**Job**
Please write everything from the line containing "Task: Select the" down to the line containing "Click the blue", both included, as a two-column CSV with the header instruction,answer: one row for each instruction and its answer, every field in double quotes, with line breaks inside a field replaced by spaces.

-- Start of Material to process --

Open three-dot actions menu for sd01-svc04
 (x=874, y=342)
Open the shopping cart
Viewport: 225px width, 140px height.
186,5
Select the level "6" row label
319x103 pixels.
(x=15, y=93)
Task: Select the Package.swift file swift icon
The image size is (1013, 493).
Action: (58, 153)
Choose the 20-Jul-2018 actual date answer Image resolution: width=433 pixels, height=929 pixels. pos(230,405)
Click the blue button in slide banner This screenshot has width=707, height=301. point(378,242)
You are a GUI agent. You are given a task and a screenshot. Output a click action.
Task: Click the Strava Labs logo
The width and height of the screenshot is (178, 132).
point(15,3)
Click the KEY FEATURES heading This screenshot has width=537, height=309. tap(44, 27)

-- End of Material to process --

**Answer to the problem**
instruction,answer
"Task: Select the Package.swift file swift icon The image size is (1013, 493).","Action: (58, 153)"
"Choose the 20-Jul-2018 actual date answer Image resolution: width=433 pixels, height=929 pixels.","pos(230,405)"
"Click the blue button in slide banner This screenshot has width=707, height=301.","point(378,242)"